[Extracted data]
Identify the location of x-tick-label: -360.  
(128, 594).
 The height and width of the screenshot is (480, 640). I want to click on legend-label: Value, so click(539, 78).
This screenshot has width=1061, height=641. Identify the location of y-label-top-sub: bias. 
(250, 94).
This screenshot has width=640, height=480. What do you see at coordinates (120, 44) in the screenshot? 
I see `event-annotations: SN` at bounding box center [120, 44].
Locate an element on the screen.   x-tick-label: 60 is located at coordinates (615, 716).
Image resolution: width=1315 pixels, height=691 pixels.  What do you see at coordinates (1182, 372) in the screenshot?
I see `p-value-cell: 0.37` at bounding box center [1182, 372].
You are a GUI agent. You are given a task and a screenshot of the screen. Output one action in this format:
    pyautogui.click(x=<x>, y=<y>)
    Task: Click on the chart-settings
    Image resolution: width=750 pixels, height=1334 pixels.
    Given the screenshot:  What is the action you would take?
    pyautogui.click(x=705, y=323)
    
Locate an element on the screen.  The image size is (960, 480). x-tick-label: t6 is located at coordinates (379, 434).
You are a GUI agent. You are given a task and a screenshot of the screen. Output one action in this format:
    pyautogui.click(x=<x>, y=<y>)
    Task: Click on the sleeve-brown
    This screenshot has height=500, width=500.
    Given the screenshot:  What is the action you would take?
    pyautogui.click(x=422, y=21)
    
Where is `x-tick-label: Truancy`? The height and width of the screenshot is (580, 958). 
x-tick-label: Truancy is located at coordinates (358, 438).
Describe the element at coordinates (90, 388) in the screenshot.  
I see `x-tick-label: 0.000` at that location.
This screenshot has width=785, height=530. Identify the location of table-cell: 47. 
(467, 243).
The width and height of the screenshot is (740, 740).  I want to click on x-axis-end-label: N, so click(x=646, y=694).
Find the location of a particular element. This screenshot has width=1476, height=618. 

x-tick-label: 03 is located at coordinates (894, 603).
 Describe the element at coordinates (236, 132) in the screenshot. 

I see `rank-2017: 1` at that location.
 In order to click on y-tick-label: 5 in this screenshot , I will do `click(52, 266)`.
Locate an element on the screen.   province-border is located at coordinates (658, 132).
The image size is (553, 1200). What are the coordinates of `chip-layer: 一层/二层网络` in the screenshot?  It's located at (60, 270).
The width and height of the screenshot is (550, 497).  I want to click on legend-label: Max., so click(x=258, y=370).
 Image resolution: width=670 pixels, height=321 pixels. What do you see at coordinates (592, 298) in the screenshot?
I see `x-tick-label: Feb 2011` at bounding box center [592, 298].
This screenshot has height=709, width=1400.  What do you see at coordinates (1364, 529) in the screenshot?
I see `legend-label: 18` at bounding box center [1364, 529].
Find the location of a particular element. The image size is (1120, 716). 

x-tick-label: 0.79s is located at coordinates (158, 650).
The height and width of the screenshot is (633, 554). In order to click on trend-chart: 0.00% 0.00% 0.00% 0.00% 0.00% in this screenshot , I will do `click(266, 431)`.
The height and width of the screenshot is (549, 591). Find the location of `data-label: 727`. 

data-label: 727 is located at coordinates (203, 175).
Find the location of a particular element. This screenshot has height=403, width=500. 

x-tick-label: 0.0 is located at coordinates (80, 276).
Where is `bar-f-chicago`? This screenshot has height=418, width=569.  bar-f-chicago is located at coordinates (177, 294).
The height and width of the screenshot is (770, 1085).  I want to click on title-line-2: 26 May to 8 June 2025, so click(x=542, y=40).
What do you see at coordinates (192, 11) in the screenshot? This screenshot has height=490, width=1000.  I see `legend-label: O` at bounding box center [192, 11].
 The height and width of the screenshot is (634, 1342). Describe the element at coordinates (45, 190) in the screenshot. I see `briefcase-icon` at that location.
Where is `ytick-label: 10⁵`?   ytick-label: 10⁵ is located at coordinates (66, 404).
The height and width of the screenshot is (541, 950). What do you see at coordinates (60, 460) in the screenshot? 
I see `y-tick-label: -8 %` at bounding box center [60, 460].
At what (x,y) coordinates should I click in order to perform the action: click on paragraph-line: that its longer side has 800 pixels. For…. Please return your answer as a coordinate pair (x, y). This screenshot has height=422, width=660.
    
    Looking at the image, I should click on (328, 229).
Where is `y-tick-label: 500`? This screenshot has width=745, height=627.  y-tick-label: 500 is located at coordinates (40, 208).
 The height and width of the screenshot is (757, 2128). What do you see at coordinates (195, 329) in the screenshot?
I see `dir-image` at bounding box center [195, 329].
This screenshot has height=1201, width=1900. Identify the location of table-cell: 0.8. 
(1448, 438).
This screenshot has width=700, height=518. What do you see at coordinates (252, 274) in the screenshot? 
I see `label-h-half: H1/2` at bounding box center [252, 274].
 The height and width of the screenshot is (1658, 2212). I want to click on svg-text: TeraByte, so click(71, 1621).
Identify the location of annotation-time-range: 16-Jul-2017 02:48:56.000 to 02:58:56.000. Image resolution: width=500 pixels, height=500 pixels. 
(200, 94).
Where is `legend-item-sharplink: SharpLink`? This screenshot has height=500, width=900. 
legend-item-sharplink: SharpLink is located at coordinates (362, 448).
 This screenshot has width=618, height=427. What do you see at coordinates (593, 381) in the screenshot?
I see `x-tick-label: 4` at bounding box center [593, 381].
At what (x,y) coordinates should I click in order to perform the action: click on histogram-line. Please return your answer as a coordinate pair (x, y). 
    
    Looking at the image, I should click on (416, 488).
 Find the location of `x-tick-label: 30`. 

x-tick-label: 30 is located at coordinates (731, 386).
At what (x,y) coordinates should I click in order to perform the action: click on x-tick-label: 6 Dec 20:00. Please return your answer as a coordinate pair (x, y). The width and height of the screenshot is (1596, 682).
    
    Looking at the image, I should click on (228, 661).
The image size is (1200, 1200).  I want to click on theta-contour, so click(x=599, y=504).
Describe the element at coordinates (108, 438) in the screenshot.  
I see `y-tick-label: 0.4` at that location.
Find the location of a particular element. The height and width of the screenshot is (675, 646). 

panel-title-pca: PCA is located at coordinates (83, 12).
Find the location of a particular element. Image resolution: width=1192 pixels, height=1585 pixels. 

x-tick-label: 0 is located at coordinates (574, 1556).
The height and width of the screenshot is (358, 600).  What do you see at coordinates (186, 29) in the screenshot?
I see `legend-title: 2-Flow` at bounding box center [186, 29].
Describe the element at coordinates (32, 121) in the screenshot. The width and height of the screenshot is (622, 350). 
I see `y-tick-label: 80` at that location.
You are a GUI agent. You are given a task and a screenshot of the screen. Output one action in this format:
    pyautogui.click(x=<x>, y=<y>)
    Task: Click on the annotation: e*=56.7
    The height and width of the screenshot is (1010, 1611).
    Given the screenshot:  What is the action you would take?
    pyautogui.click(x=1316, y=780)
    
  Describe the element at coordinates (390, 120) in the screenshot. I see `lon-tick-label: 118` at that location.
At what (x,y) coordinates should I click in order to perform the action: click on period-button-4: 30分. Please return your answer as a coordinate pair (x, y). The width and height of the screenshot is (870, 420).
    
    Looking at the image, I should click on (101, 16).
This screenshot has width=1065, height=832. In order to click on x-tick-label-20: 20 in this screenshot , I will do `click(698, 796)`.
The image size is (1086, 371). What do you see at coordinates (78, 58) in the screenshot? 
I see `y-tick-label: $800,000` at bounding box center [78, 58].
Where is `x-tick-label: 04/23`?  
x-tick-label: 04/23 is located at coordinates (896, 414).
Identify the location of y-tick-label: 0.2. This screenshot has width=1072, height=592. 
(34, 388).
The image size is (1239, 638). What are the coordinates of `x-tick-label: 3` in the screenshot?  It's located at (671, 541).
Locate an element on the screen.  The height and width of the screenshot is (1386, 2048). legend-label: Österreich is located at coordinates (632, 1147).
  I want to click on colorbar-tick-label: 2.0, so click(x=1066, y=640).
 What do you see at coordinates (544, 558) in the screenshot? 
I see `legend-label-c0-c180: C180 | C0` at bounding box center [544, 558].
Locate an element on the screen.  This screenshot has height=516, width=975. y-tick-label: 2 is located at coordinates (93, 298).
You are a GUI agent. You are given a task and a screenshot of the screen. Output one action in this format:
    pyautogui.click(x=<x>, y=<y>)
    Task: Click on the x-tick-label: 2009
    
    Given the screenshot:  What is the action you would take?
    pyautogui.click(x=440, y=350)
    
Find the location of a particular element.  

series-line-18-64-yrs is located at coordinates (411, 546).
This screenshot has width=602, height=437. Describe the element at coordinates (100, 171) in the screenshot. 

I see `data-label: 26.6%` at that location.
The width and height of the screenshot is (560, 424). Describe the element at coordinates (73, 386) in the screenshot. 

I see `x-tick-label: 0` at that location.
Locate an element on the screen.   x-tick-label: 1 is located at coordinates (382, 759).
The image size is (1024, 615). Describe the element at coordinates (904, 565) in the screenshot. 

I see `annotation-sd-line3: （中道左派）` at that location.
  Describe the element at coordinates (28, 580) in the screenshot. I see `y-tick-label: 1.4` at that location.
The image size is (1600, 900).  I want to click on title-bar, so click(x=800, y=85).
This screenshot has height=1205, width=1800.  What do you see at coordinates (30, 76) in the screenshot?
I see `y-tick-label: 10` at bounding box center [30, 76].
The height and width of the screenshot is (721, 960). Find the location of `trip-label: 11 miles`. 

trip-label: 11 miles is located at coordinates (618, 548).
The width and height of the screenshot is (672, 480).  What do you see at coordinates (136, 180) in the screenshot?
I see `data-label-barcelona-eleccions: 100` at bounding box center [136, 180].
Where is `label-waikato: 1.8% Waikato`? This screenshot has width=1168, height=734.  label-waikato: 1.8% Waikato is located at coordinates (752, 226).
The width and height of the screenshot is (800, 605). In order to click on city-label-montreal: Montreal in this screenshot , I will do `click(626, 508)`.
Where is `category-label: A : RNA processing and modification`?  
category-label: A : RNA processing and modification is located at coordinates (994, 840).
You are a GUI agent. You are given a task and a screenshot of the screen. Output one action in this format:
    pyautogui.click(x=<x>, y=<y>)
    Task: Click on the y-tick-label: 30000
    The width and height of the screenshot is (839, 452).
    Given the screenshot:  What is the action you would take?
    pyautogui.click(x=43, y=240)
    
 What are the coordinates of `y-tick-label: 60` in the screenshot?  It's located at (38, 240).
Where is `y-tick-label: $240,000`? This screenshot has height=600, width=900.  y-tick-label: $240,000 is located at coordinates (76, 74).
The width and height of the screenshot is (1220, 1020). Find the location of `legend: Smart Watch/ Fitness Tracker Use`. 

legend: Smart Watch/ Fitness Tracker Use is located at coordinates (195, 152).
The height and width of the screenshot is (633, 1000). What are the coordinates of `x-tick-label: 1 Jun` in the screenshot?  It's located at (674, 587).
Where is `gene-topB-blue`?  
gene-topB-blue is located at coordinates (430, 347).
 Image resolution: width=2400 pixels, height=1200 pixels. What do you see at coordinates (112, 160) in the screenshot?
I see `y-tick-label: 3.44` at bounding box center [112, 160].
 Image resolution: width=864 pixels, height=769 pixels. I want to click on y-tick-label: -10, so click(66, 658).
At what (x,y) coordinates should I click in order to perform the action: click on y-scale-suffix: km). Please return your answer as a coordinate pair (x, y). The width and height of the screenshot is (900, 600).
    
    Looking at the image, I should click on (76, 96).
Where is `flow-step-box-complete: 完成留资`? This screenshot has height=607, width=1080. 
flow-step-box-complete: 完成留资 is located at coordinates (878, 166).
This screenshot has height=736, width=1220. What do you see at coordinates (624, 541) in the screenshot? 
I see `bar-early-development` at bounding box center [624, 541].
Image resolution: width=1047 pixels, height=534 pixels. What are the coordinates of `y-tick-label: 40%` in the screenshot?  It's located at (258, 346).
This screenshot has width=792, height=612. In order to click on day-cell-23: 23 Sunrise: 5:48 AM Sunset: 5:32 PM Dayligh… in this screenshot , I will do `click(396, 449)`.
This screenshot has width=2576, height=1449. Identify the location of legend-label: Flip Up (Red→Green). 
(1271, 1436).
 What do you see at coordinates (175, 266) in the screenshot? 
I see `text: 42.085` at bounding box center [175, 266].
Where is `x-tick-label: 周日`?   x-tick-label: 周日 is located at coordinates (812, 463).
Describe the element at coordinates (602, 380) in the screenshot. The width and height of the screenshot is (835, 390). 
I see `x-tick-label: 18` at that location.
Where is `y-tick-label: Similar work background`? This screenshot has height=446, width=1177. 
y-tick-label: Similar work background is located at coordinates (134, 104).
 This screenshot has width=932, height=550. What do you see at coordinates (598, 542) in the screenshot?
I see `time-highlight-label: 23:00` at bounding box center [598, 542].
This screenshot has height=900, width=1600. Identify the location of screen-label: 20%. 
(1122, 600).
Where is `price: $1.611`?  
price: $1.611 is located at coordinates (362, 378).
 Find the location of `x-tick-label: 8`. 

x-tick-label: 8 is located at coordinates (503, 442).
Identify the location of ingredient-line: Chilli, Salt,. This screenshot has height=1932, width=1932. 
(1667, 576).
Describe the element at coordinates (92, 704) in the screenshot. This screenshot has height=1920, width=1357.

[Work to complete]
Reproduce everything in the material above, word for word, from the line containing "click on histogram-line." down to the line containing "x-tick-label: 30 is", with both of those lines included.

[Task output]
At what (x,y) coordinates should I click in order to perform the action: click on histogram-line. Please return your answer as a coordinate pair (x, y). 
    
    Looking at the image, I should click on (416, 488).
 Find the location of `x-tick-label: 30`. 

x-tick-label: 30 is located at coordinates (731, 386).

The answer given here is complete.